Travel expenses not reimbursed. Extensive courier duties
also required. You will be expected to carry with you at all times
those things needed at any given moment in odd locations such as
but not nearly limited to tissue, batteries, chap stick, paper clips for
broken zippers and snacks when someone will die from starvation.
RESPONSIBILITIES:
This is for the rest of your life." Must be willing to be hated at
least temporarily, until someone needs $5 to go somewhere.
Must be willing to bite tongue repeatedly. Also, must
possess the physical stamina of a pack mule and be able to go
from zero to 60 mph to three in seconds flat in case, this time,
the screams from the backyard are not someone just crying wolf.
Must be willing to face stimulating technical challenges, such as
small gadget repair, mysteriously sluggish toilets and stuck zippers.
Must screen phone calls, maintain calendars and coordinate production
of multiple homework projects. Must have ability to plan and organize
social gatherings for clients of all ages and mental outlooks. Must be
willing to be indispensable one minute, an embarrassment the next.
Must handle assembly and product safety testing of a half
million cheap, plastic toys and battery operated devices.
Must always hope for the best but be prepared for the worst.
Must assume final, complete accountability for the quality of the end
product. Responsibilities also include floor maintenance and janitorial
work throughout the facility. Illness or chronic pain is accepted in this
position but will not be excused as a reason to not fulfill all of the job
requirements, however those you work for are allowed excuses.
POSSIBILITY FOR ADVANCEMENT AND PROMOTION:
Virtually none.Your job is to remain in the same position for years,
without complaining. You must constantly retrain and update your skills
without forgoing your current duties, so that those in your charge can
ultimately surpass you.
PREVIOUS EXPERIENCE:
None required, unfortunately. But you must have the patience
of a Saint when you accidently get pinched or bopped in the
head by an energetic obilivious little one. On-the-job training offered
on a continually exhausting basis. *NOTE* Babies have the strength
of two men in their tiny little fingers.
WAGES AND COMPENSATION:
You pay them, offering frequent raises and bonuses.
A balloon payment is due when they turn 18 because of the
assumption that college will help them become financially independent.
When you die, you give them whatever is left.

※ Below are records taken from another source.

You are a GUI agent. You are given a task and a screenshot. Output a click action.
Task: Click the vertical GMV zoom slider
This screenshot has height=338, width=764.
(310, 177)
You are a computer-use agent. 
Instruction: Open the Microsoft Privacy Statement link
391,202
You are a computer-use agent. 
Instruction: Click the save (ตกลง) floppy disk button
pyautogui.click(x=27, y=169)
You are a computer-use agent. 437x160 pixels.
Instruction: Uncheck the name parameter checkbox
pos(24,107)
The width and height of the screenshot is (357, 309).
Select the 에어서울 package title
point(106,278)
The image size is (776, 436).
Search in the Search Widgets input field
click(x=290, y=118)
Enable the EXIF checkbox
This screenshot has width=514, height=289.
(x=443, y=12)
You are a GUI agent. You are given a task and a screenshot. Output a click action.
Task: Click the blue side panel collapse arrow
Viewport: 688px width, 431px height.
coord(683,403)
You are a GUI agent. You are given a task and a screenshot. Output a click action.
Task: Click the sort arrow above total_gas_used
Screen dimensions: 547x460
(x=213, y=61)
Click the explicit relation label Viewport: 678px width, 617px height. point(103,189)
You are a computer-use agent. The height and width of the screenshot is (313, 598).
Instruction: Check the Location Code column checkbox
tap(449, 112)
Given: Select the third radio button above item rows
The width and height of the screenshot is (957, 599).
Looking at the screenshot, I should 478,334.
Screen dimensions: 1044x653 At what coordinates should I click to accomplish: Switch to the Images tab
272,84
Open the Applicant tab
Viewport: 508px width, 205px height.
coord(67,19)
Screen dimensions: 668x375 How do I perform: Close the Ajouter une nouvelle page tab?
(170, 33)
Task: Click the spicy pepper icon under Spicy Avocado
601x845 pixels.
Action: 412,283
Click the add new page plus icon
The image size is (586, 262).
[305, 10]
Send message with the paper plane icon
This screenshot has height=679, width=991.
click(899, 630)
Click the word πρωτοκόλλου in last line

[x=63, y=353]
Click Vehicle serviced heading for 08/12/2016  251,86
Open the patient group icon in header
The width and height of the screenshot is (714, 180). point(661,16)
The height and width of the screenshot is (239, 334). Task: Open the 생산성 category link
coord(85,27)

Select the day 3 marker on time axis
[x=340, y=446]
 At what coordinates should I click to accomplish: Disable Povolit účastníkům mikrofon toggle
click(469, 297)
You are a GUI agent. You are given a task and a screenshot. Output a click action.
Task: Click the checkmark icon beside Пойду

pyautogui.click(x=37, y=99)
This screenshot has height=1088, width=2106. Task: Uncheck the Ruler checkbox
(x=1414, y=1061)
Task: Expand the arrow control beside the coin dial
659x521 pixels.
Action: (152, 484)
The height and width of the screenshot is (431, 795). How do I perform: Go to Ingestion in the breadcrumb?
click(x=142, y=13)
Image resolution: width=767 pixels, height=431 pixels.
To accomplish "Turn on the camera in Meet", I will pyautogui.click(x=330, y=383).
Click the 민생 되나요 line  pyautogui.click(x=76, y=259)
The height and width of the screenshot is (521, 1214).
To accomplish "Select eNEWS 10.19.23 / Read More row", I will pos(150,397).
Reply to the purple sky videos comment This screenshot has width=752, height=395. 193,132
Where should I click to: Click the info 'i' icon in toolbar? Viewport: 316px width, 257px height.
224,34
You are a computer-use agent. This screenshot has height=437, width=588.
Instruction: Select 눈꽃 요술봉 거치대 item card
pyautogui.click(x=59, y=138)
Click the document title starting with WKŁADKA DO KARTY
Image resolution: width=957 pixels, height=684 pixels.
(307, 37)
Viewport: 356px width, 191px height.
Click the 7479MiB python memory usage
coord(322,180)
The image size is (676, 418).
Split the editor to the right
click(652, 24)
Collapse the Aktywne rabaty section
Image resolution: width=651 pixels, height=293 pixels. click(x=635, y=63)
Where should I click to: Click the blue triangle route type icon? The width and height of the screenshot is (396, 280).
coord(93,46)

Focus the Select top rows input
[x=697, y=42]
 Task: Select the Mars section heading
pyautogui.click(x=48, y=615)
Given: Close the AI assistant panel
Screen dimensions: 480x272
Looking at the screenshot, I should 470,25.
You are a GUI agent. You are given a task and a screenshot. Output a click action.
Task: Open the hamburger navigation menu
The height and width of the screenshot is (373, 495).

The oddest thing about this reverse-salary scheme is that you actually
enjoy it and wish you could only do more.
BENEFITS:
While there is no weekly pay check, no health or dental insurance,
no pension, no tuition reimbursement, no paid holidays and no
stock options offered the job does supply limitless opportunities for personal
growth and free hugs for life if you play your cards right!